Emily P. Brigham, M.D., from the Johns Hopkins University School of Medicine in Baltimore, and colleagues used data from the Atherosclerosis Risk in Communities Study (ARIC; 15,792 participants) to assess associations between dietary pattern and pulmonary assessments.

The researchers found that higher scores in the Western diet pattern (quintile 5 versus quintile 1) were associated with higher prevalence of COPD (prevalence ratio [PR], 1.62), wheeze (PR, 1.37), cough (PR, 1.32), and phlegm (PR, 1.27).

In addition, the Western diet was associated with lower prevalence of percent predicted forced expiratory volume in 1 second (FEV1), percent predicted forced vital capacity (FVC), and FEV1/FVC ratio.

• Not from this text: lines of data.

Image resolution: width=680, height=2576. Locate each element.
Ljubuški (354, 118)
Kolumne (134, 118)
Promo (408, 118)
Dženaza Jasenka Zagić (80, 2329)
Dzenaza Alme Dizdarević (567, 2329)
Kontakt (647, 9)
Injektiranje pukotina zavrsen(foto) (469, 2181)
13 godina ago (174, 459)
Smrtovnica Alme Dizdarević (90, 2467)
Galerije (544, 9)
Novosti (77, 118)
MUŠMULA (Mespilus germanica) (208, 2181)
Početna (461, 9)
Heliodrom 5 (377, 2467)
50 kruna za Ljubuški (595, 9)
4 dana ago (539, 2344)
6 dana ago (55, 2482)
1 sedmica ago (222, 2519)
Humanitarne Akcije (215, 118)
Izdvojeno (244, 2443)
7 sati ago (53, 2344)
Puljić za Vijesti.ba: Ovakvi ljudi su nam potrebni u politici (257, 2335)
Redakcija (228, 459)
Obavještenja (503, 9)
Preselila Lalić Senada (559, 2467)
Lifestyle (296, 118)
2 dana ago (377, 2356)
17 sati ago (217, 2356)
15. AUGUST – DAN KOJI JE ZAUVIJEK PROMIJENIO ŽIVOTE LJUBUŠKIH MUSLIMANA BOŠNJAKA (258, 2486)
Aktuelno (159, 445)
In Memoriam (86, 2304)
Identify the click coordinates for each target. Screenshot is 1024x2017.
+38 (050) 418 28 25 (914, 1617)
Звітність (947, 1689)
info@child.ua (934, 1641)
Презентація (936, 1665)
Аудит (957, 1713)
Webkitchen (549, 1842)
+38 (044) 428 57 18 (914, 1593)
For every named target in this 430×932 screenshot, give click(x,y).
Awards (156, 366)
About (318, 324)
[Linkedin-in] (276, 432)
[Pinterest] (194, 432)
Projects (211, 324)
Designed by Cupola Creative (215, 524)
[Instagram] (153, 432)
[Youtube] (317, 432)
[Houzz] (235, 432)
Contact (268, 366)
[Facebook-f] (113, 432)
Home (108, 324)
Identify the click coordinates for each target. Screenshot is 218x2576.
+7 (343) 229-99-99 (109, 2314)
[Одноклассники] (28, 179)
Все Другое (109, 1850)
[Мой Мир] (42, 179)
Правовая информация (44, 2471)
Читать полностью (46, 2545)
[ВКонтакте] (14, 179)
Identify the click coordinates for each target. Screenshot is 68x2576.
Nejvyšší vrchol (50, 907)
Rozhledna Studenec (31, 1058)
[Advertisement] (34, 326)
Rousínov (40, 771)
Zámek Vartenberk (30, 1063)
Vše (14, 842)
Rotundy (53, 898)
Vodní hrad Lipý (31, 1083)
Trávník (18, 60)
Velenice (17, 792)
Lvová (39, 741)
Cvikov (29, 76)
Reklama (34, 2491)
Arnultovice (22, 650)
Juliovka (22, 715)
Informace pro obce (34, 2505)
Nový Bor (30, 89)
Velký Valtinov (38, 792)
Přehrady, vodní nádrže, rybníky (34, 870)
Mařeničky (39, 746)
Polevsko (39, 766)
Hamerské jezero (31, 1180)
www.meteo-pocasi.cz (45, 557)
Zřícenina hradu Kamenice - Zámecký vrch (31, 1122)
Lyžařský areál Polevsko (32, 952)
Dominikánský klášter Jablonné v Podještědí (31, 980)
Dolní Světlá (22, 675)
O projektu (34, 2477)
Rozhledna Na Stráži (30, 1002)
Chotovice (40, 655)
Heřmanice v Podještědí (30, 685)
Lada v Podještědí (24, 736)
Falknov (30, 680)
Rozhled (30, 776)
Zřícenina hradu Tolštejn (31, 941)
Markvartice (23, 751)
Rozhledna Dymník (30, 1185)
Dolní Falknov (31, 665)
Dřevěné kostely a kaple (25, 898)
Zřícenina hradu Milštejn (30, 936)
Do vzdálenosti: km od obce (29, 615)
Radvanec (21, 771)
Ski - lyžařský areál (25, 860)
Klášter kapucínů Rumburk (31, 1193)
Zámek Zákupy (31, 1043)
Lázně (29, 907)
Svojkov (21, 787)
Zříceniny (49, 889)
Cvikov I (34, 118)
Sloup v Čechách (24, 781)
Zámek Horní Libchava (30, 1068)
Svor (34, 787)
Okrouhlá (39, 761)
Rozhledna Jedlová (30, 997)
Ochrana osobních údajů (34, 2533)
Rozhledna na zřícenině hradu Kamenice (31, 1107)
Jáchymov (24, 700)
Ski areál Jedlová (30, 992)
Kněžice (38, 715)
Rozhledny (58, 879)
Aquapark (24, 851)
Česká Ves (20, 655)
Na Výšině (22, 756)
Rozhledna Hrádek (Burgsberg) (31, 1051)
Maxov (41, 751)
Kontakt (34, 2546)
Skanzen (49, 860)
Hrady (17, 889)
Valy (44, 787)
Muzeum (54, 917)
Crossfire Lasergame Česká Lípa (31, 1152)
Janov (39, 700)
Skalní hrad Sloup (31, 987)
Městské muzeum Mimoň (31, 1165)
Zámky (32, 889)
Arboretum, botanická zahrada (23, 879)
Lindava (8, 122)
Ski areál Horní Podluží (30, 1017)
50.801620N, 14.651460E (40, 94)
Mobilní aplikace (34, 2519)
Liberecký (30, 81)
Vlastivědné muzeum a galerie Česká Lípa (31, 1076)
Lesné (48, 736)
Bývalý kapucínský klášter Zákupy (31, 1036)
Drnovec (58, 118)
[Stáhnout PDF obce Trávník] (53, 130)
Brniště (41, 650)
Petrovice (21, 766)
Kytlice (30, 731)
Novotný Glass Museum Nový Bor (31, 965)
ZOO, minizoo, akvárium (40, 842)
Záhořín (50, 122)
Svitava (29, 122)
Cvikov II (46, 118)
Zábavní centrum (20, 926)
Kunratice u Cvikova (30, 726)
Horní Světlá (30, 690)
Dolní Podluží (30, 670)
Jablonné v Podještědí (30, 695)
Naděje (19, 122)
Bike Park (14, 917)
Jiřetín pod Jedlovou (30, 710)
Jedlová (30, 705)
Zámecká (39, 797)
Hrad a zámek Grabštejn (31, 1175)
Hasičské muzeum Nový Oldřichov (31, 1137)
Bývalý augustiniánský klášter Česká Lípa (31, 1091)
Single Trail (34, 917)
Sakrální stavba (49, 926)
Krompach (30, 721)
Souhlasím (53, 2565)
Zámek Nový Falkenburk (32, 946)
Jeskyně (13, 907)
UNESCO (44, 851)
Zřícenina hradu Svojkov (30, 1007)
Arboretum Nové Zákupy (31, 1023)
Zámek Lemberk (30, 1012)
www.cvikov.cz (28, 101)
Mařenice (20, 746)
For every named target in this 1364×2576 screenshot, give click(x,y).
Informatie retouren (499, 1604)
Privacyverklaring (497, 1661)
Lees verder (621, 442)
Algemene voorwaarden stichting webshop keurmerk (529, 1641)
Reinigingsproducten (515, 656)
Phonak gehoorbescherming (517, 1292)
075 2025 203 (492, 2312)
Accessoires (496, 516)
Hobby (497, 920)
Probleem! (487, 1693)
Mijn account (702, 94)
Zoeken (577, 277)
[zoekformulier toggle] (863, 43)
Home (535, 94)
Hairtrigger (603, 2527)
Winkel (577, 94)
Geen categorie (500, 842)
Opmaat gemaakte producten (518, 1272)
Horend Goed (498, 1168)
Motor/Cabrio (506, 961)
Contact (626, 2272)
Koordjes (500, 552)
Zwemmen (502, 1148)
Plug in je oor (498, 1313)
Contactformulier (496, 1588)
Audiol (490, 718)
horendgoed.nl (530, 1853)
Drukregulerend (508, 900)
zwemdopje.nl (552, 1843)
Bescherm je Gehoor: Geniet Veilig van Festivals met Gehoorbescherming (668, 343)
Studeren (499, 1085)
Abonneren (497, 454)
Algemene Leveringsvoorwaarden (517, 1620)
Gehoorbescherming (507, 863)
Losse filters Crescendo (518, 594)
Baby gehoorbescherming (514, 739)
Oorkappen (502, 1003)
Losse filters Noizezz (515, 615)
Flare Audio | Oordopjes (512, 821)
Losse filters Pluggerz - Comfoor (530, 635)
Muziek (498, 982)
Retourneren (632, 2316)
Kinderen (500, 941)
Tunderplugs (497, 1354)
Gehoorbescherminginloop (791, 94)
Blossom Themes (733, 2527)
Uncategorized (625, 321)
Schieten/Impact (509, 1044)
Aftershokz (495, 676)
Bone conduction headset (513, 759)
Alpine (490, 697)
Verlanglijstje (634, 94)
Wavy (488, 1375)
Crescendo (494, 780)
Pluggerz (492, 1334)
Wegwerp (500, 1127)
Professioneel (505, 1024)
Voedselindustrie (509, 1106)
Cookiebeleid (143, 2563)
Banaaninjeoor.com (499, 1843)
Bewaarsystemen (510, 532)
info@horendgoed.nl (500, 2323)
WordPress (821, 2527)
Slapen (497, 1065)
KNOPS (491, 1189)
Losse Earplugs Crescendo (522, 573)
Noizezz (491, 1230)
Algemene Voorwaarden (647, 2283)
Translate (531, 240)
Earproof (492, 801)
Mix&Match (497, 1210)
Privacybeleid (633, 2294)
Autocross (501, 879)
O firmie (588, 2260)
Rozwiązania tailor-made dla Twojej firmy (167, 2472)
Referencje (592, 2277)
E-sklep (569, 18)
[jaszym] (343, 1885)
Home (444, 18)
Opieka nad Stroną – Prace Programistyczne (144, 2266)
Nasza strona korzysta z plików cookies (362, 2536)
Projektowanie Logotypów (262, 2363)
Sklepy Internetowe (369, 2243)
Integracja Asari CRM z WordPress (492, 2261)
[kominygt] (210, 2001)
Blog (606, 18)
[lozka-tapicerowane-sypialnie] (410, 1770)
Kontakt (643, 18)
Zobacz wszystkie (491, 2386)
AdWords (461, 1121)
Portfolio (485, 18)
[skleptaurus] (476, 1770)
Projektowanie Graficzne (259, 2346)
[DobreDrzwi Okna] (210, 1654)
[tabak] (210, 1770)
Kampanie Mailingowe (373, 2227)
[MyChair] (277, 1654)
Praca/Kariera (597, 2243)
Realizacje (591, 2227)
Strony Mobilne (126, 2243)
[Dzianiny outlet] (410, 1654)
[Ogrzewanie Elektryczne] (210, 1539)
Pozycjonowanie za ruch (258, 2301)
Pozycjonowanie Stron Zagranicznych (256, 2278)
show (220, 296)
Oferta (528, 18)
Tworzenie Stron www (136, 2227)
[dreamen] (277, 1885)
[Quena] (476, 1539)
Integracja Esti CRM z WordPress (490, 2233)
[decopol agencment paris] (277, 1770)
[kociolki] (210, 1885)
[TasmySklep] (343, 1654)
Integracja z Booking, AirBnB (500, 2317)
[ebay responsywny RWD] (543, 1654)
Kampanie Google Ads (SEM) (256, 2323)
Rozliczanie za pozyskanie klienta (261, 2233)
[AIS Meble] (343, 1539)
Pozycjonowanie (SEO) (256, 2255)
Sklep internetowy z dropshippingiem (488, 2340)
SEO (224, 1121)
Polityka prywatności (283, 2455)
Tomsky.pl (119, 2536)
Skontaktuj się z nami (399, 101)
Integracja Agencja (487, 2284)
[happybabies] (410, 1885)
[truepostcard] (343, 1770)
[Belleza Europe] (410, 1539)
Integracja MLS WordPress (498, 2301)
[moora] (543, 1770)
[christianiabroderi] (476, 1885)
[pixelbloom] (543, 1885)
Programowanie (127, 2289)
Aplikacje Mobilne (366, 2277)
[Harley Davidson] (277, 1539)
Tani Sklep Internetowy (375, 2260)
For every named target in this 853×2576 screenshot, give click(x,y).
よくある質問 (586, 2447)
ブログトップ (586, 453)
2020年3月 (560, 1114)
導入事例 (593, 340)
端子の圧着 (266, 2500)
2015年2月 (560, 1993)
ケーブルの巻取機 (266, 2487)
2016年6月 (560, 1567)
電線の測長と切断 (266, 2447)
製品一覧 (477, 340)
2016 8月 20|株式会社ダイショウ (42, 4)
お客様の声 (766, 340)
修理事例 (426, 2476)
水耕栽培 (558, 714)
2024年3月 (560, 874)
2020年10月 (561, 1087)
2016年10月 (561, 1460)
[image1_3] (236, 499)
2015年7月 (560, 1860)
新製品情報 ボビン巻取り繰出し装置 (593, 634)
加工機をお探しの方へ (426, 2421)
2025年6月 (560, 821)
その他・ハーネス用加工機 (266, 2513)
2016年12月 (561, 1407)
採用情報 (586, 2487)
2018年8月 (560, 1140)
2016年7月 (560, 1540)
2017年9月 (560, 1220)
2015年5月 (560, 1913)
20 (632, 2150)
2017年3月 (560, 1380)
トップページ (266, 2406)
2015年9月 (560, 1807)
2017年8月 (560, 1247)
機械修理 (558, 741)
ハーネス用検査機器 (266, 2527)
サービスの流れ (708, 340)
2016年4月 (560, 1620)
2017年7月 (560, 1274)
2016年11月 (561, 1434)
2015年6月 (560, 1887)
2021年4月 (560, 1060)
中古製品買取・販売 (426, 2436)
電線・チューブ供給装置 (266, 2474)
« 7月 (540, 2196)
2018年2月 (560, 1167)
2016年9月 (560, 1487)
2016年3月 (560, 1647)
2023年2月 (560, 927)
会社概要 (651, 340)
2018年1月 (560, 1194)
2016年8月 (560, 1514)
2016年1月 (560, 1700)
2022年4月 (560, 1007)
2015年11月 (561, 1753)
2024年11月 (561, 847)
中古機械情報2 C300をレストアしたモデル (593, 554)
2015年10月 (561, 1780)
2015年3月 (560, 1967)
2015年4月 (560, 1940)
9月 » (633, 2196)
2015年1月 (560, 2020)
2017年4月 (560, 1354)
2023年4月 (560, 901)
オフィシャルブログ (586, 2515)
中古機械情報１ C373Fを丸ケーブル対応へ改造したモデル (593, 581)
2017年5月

In contrast, those with higher scores in the "Prudent" diet pattern (quintile 5 versus quintile 1) had lower prevalence of COPD (PR, 0.82) and cough (PR, 0.77) and higher percent predicted FEV1 and FEV1/FVC ratio.

"A Western dietary pattern was associated with respiratory symptoms, lower lung function, and COPD in ARIC participants," the authors report.